Customized elipsoid model used by the previous script

In [ ]:
from sasmodels.core import load_model
from sasmodels.bumps_model import Model, Experiment
from sasmodels.data import load_data, plot_data

from bumps.names import *

import sys
import numpy as np

# IMPORT THE DATA USED
data = load_data(sys.argv[1])

# DEFINE THE MODEL
kernel = load_model('ellipsoid')

pars = dict(scale=0.08, background=35,
        radius_polar=15, radius_equatorial=800,
        sld=.291, sld_solvent=7.105,
        theta=89.9, phi=90,
        theta_pd=0, theta_pd_n=0, theta_pd_nsigma=3,
        phi_pd=0, phi_pd_n=20, phi_pd_nsigma=3,
        radius_polar_pd=0.222296, radius_polar_pd_n=1, radius_polar_pd_nsigma=0,
        radius_equatorial_pd=.000128, radius_equatorial_pd_n=1, radius_equatorial_pd_nsigma=0)

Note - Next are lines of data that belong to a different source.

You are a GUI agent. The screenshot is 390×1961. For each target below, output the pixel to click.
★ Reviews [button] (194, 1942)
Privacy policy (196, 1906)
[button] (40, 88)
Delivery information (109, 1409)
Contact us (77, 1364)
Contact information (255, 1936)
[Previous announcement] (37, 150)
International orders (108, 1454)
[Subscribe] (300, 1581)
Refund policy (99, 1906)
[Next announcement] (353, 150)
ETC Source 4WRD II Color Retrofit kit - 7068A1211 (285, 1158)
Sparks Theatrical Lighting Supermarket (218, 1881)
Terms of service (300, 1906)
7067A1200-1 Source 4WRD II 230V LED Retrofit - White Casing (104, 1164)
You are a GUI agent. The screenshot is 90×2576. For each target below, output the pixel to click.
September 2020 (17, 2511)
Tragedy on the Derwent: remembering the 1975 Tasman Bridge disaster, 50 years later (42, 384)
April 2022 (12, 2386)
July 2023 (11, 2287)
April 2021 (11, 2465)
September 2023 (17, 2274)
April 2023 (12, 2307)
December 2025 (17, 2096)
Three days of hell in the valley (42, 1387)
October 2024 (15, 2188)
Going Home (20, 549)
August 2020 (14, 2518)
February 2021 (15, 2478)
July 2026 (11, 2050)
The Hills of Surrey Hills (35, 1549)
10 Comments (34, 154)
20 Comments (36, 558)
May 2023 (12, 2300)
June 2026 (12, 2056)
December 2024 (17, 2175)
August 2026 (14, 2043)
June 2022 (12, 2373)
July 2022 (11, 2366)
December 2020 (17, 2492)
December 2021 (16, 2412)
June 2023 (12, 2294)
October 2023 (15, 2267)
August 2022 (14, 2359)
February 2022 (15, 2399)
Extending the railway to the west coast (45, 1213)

model = Model(kernel, **pars)

# PARAMETER RANGES (ONLY THOSE PARAMETERS ARE FITTED)
model.scale.range(0, inf)
model.background.range(-inf, inf)
model.sld_solvent.range(-inf, inf)

M = Experiment(data=data, model=model)

problem = FitProblem(M)

Final remarks

  • Runing bumps via script vs bumps via fit() depends on the workflow and the resources one has. If you can run you problem on a batch queuing system and run a bunch of fits in parallel on cluster, then command line will be better. For interactive use, it seems like calling fit() is a bit nicer.
  • sasmodels and bumps are available from pypi and can be installed using following commands:
In [ ]:
pip install sasmodels 
pip install bumps

This can also be done from jupyter notebook with command:

In [ ]:
import sys
!{sys.executable} -m pip install bumps

sascalc is distributed as a part of sasview and it is currently not avaialable from pypi. It can be easily installed by following: http://trac.sasview.org/wiki/CondaDevSetup5.0

  • You may need to call sas.sasview.setup_sasmodels() in your notebook to set the path to the plugin models and to retrieve the opencl setting.